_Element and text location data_
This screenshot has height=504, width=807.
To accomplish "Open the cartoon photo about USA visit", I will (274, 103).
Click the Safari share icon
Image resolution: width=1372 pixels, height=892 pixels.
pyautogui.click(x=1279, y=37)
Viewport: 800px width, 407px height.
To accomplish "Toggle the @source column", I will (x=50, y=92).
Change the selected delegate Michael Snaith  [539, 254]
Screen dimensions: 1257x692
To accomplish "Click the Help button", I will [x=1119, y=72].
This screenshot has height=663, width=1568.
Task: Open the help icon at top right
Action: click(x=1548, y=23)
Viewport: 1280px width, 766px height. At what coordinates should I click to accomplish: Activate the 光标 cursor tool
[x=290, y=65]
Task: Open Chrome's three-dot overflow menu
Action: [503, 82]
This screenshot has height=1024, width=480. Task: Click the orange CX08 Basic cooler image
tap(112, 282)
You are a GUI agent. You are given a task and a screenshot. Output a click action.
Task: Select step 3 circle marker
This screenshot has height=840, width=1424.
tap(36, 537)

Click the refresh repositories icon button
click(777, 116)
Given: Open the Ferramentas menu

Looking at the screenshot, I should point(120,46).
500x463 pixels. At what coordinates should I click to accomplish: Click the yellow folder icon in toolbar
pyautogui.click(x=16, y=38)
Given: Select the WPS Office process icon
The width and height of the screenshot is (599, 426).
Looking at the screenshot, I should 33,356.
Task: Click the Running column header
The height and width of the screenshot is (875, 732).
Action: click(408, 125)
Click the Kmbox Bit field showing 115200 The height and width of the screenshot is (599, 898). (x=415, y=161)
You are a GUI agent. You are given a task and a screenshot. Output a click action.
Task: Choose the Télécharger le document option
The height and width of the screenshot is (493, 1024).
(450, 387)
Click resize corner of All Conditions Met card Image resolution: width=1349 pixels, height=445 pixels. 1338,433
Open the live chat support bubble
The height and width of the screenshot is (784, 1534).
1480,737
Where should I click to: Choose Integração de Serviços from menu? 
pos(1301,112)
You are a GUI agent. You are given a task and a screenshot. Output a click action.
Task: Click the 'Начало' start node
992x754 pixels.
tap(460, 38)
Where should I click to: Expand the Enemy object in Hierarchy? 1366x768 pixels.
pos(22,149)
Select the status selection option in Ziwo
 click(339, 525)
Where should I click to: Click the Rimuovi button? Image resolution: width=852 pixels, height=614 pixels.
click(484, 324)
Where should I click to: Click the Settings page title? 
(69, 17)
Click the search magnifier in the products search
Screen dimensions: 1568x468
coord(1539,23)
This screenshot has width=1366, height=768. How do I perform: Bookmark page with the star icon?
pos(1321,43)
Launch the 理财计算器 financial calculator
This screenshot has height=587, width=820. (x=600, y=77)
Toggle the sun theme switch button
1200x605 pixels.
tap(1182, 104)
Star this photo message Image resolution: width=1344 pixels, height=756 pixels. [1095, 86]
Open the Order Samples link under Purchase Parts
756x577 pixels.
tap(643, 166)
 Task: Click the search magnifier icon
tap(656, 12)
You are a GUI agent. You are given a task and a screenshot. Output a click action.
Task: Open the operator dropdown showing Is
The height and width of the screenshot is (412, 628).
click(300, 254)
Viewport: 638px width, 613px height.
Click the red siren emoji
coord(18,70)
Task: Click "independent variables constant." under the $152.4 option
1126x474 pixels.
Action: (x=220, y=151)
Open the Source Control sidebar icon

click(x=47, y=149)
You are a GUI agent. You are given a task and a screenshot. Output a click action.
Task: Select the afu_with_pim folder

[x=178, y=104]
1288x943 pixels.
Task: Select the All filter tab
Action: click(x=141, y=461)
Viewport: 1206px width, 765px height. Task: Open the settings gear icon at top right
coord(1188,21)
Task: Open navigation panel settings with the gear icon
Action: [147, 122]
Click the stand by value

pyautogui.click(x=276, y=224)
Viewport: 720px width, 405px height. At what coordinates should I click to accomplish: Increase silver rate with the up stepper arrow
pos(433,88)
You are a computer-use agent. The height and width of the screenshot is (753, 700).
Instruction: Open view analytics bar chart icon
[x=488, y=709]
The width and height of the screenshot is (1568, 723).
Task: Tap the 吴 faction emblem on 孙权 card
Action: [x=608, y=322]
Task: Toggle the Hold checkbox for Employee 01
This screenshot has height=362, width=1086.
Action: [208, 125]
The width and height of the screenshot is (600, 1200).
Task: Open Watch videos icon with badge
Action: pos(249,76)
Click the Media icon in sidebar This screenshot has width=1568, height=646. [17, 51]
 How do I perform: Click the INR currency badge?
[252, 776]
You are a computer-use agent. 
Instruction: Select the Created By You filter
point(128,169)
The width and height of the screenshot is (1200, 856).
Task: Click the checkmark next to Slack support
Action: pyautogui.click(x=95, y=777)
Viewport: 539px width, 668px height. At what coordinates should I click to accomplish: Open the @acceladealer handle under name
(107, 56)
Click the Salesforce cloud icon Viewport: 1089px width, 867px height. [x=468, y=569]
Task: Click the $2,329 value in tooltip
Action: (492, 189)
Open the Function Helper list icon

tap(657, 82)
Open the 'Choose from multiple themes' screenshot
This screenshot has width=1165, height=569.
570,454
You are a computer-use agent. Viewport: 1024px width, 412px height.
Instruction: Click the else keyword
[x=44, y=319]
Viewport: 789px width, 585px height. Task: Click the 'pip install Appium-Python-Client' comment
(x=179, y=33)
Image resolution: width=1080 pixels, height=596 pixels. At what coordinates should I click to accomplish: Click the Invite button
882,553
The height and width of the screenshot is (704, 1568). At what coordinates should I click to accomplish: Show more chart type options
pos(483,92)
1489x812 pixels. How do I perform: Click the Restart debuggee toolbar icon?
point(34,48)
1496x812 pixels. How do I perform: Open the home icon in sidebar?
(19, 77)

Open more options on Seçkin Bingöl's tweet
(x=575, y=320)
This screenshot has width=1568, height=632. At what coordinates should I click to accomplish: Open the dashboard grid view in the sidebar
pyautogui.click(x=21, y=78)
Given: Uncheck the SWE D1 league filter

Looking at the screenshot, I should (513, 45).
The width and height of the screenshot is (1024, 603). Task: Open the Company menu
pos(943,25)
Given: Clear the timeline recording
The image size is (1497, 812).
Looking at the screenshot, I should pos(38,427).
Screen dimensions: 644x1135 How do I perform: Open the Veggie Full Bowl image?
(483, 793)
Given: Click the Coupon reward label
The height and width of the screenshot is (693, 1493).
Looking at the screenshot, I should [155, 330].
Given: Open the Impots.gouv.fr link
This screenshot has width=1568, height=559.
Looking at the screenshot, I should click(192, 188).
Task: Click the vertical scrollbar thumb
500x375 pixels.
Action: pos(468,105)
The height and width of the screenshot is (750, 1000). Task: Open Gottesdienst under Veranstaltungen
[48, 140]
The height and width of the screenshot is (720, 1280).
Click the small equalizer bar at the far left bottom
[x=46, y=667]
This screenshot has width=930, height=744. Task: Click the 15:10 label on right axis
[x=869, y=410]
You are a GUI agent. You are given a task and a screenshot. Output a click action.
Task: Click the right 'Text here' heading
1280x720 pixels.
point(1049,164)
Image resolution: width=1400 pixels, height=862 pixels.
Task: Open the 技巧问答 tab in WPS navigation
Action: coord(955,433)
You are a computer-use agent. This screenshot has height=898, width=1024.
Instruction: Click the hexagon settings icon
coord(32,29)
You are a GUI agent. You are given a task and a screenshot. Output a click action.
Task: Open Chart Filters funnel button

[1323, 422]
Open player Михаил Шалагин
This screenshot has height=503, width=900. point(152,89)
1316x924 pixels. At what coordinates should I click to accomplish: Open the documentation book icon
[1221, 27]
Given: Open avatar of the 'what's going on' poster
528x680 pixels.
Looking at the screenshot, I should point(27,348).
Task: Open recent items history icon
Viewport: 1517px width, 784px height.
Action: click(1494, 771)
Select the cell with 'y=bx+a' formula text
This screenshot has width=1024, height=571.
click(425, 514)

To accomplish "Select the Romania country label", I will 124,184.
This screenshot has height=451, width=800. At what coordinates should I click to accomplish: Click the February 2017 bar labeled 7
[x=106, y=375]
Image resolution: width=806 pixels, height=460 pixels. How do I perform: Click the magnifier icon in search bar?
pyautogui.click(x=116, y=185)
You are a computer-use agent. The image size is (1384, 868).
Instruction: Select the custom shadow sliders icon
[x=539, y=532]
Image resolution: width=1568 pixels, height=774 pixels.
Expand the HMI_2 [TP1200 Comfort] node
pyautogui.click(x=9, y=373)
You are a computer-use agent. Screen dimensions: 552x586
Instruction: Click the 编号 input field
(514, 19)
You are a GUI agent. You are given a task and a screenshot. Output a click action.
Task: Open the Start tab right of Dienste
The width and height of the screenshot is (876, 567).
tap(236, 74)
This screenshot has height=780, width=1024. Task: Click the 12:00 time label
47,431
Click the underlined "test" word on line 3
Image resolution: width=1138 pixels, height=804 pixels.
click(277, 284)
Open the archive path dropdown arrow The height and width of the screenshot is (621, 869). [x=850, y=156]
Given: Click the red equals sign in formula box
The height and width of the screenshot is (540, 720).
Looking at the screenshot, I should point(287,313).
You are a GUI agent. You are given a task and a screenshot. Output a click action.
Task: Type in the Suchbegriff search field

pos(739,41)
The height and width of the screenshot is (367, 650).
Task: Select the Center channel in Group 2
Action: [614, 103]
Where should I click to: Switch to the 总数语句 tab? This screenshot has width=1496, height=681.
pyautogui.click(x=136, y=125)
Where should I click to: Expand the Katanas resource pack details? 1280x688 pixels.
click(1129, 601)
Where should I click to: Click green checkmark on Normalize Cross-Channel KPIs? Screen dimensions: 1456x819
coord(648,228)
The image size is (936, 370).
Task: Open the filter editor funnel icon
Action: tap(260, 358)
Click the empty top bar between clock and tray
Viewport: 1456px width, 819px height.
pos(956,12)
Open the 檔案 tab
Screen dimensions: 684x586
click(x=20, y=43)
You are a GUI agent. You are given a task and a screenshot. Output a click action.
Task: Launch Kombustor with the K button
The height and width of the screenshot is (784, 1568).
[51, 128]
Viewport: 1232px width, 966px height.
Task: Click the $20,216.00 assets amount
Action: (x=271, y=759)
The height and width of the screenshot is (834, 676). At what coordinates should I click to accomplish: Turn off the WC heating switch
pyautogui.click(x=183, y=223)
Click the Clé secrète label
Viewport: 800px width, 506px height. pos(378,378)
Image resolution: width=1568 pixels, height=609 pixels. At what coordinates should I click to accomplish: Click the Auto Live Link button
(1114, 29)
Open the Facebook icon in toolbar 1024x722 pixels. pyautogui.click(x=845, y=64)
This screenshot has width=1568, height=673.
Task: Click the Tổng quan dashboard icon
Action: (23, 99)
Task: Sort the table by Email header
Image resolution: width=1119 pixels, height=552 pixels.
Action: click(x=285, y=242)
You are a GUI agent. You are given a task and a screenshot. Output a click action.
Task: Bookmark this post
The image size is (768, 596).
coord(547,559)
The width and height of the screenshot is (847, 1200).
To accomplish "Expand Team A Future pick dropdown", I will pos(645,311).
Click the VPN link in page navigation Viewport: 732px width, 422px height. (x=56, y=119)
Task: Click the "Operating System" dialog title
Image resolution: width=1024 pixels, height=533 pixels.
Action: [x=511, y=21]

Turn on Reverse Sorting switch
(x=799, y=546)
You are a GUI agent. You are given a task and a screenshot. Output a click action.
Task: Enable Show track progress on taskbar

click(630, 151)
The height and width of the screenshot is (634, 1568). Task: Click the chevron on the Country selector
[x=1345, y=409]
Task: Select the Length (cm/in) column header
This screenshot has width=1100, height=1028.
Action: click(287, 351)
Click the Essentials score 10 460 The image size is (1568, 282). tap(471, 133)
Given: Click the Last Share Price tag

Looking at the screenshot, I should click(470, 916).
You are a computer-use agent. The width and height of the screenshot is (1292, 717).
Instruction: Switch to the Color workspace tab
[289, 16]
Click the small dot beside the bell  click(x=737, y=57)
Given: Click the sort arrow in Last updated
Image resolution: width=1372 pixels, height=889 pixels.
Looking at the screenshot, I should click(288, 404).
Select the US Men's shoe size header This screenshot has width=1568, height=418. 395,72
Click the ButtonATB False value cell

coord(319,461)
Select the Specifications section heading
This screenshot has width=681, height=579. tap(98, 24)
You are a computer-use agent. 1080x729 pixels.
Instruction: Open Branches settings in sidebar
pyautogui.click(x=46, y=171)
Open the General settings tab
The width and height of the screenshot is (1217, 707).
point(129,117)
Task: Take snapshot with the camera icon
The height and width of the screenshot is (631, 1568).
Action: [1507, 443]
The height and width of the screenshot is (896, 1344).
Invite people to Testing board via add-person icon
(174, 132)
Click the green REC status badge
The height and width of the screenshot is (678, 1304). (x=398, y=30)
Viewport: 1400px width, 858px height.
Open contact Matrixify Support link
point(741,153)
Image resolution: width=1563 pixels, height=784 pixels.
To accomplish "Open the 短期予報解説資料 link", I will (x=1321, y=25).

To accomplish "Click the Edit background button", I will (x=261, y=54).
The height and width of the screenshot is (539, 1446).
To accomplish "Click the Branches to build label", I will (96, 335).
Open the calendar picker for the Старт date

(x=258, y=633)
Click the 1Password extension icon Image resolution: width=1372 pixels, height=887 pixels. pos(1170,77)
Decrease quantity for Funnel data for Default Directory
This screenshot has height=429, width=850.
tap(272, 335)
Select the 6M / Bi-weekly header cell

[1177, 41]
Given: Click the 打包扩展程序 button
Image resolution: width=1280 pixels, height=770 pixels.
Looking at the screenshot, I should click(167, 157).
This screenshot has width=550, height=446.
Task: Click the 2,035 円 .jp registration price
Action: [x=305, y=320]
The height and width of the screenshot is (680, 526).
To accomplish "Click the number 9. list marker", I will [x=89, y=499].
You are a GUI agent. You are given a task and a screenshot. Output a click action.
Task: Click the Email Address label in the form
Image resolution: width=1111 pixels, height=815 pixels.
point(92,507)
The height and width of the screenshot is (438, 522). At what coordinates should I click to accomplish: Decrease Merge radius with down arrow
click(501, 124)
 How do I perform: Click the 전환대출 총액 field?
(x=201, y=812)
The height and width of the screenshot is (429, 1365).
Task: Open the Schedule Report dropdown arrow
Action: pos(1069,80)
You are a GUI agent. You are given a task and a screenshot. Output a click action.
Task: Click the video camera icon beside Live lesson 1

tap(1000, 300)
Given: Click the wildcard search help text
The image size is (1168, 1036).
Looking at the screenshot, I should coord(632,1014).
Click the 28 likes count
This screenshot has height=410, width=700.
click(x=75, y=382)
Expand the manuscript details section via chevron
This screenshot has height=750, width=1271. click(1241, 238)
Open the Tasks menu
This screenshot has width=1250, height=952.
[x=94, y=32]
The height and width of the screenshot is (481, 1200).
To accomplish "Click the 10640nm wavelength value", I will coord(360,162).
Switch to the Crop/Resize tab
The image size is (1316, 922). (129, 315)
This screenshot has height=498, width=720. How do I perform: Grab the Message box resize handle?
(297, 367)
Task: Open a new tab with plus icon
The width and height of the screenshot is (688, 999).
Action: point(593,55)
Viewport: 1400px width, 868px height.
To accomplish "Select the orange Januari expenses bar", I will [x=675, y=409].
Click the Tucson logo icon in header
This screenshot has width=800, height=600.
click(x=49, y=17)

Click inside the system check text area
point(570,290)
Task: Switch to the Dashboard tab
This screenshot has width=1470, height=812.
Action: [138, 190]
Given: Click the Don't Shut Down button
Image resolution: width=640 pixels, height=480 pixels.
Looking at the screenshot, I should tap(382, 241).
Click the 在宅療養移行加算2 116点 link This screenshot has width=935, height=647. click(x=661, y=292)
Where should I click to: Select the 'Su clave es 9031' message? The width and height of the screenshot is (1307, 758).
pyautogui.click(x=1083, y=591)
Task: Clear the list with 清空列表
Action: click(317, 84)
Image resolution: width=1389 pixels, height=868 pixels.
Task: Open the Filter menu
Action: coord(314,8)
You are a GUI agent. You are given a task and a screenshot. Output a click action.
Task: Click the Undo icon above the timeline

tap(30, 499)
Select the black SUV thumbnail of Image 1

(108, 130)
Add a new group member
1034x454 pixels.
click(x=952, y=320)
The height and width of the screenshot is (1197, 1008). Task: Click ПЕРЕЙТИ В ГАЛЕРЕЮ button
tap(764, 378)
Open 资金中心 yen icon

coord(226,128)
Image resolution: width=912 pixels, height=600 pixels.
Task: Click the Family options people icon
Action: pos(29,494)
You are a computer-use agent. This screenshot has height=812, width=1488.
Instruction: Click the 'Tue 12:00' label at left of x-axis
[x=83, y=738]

_GIVEN TASK_
Write the data from the line with "Viewport: 720px width, 405px" to the line with "Action: pos(249,76)", both ends included, as a numbered list, and skip any blank lines.

_EXERCISE OUTPUT_
1. Viewport: 720px width, 405px height. At what coordinates should I click to accomplish: Increase silver rate with the up stepper arrow
2. pos(433,88)
3. You are a computer-use agent. The height and width of the screenshot is (753, 700).
4. Instruction: Open view analytics bar chart icon
5. [x=488, y=709]
6. The width and height of the screenshot is (1568, 723).
7. Task: Tap the 吴 faction emblem on 孙权 card
8. Action: [x=608, y=322]
9. Task: Toggle the Hold checkbox for Employee 01
10. This screenshot has height=362, width=1086.
11. Action: [208, 125]
12. The width and height of the screenshot is (600, 1200).
13. Task: Open Watch videos icon with badge
14. Action: pos(249,76)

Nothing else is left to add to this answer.